I've been giving thought to flashing the newest GApps and see if that fixes it, but it seems to me like that won't work, who knows?

Having said this, I can still edit all of my contacts fine, all my contacts from all of my 6 sync'd accounts are syncing fine, and I can go to GMail on any computer, add a contact, and it will appear on my phone instantly, I only get this error when attempting to add a contact on-phone.

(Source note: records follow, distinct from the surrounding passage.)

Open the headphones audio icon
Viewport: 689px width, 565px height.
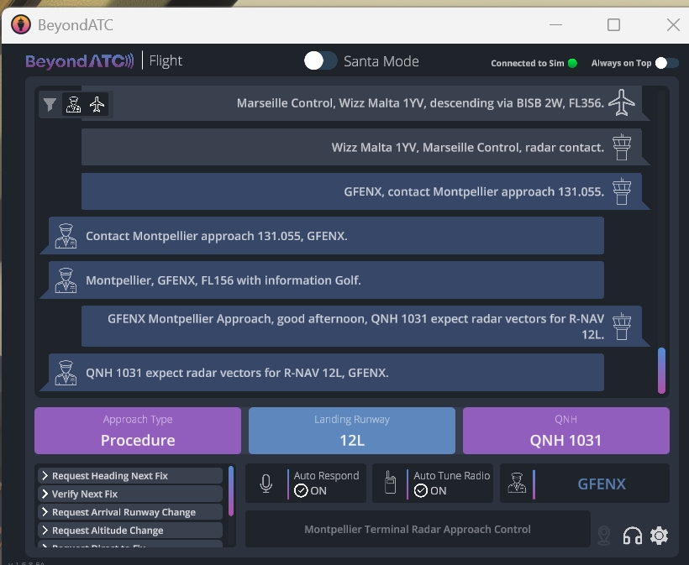pos(632,536)
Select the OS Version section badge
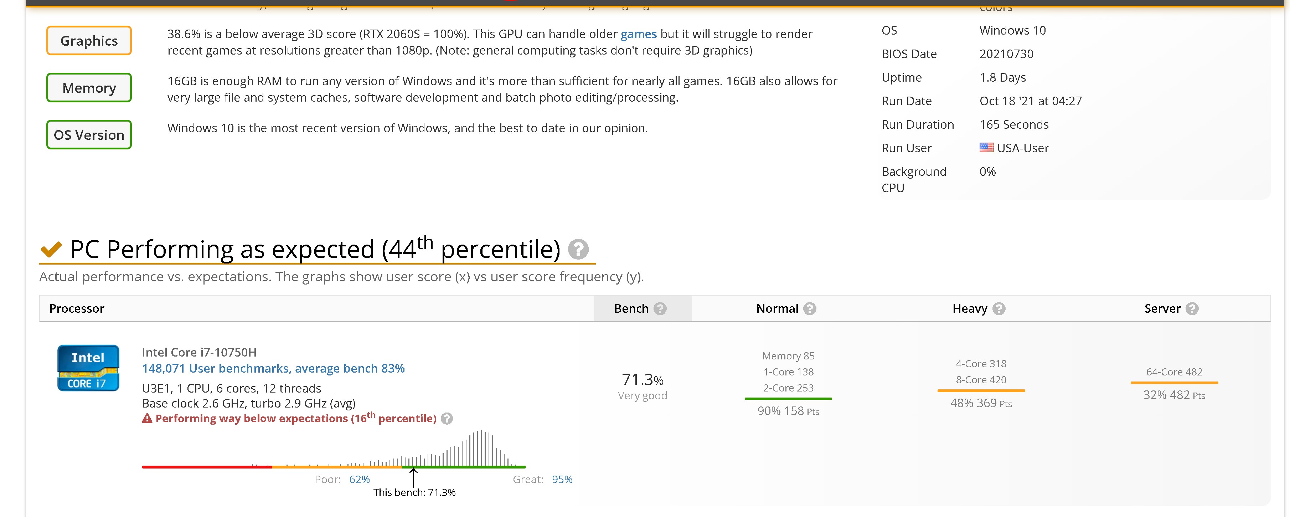The height and width of the screenshot is (517, 1290). click(x=89, y=134)
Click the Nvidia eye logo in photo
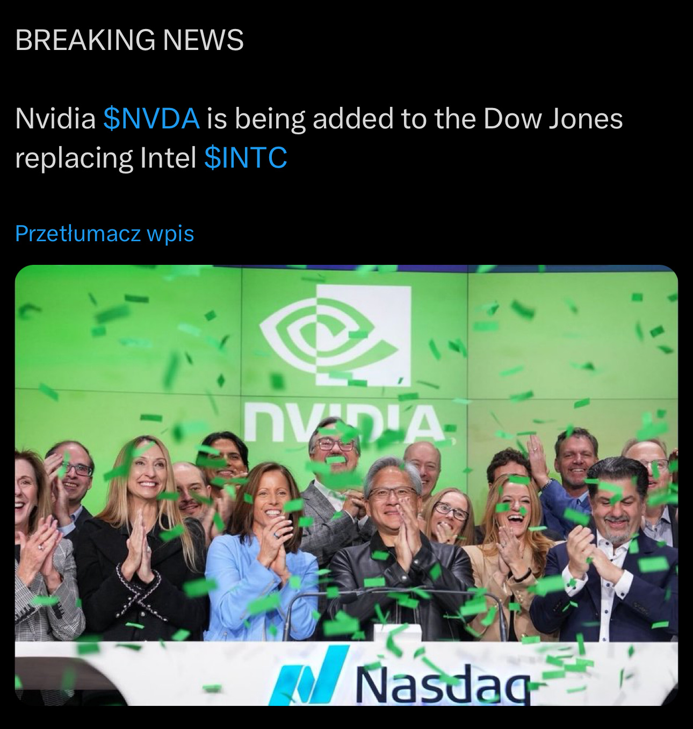The width and height of the screenshot is (693, 729). pyautogui.click(x=336, y=335)
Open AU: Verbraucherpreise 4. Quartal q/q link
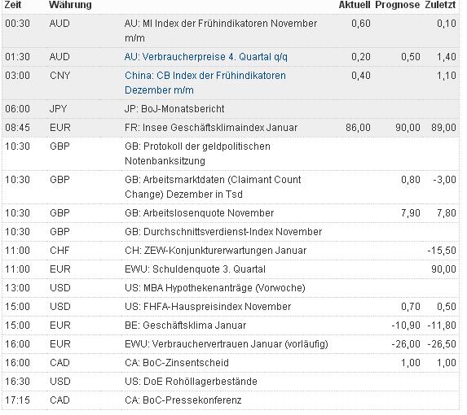 (206, 57)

For further information/background, I'm currently running CM7.1.1 (Slayher); OMFGB/CM7 KangBang AnyKernel Port; MR3 Radio; Busybox v 1.19.git.adrynalyne with Su 3.x (I'm almost positive the Radio/BB/Su versions shouldn't matter, and I have no reason to believe it's this kernel that screwed up this process).

Any suggestions?

All the best,

-HG


----------



## Rumpelstillskin (Aug 22, 2011)

Are you using Google+ ? If so try uninstall and see if that works, it did on mine.


----------



## slim6596 (Jul 16, 2011)

Specifically, Google+2.0.

Sent from my ADR6400L


----------



## HalosGhost (Jun 29, 2011)

Interesting, I am using the ICS leaked edition of Google+, I'll uninstall it. Did you reinstall it afterward, or did you need to leave it uninstalled if you wanted it to keep working?

All the best,

-HG


----------



## Hofbrau (Aug 14, 2011)

slim6596 said:


> Specifically, Google+2.0.
> 
> Sent from my ADR6400L


Wow it happened soon as I installed that. Will report back...

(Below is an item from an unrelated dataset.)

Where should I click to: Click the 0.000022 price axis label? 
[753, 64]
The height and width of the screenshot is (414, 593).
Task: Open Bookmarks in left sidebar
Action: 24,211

Edit: that did it. Thanks!

Sent from my ADR6400L using Tapatalk


----------



## HalosGhost (Jun 29, 2011)

Confirmed, reverting to G+ 1.x solved the issue. Anyone have an idea of how to fix it with 2.x?

All the best,

-HG

Posted from my own personal Mecha.


----------



## daveyhimself (Jul 20, 2011)

It works for me on the latest CM7 build. Doesn't work on the the the latest stock Sense build 2.11.605.5.


----------



## Psylink (Aug 16, 2011)

I just started having this issue after flashing protekk's CM7 build 18 (still the same in 19).
I have had G+ 2.0 since it leaked and was on Slayher's latest release w/o any issues.
Could go back to slayher's release to see if it still persists w/ G+, but I'm not in the mood for the whole wipe/install dance, It could be my circles have grown too that is the issue.


----------



## HalosGhost (Jun 29, 2011)

I actually was on Slayher's latest release (7.1.1) when I had the issue. Since then, I've reverted, but I'd be interested to collect some data on what seems to be causing the issue.

All the best,

-HG


----------